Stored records
____
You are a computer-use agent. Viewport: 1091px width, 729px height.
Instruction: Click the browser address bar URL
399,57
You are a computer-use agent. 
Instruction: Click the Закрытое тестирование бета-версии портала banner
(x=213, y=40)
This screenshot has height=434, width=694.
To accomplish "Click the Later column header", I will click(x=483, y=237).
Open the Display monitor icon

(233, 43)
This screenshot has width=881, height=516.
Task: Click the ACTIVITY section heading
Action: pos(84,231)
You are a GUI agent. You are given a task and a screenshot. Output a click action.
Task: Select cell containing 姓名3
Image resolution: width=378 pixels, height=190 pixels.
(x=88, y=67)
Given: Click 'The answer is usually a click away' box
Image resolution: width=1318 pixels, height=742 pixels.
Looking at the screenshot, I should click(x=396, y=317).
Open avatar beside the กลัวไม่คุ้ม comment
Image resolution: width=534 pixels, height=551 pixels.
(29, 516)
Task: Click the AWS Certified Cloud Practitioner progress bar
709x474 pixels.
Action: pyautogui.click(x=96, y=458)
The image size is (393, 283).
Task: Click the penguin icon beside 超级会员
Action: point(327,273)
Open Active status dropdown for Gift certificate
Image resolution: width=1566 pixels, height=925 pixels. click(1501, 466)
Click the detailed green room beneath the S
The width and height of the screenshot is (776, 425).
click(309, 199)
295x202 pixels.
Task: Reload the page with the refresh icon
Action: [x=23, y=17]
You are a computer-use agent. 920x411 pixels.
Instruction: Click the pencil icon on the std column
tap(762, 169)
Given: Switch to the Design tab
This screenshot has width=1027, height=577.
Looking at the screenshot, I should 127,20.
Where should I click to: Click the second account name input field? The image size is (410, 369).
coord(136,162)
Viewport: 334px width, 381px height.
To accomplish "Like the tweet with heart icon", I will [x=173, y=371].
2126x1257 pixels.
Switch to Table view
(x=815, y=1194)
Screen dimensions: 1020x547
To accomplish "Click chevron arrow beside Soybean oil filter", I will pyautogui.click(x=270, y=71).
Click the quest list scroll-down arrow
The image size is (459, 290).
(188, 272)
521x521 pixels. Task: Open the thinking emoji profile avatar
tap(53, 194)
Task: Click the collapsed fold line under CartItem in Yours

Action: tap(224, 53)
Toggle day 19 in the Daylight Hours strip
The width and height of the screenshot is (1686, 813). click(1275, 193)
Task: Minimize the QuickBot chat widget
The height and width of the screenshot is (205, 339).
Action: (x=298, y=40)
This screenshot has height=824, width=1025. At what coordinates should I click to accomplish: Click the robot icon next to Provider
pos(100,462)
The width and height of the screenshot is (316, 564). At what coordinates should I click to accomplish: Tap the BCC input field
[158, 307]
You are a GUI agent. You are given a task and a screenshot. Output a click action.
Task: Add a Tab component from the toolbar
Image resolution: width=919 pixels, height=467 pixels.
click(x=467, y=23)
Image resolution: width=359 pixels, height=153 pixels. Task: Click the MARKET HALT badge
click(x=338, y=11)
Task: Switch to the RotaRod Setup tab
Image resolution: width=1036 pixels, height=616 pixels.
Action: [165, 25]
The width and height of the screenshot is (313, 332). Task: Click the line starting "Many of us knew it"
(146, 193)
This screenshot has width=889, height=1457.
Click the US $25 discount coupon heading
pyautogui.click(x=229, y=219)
____
(Short problem)
Reproduce the material from the line with "Given: Switch to the Design tab" to the line with "coord(136,162)", changing "Design" to "Layout" and keeping everything else the same.

(The result)
Given: Switch to the Layout tab
This screenshot has width=1027, height=577.
Looking at the screenshot, I should 127,20.
Where should I click to: Click the second account name input field? The image size is (410, 369).
coord(136,162)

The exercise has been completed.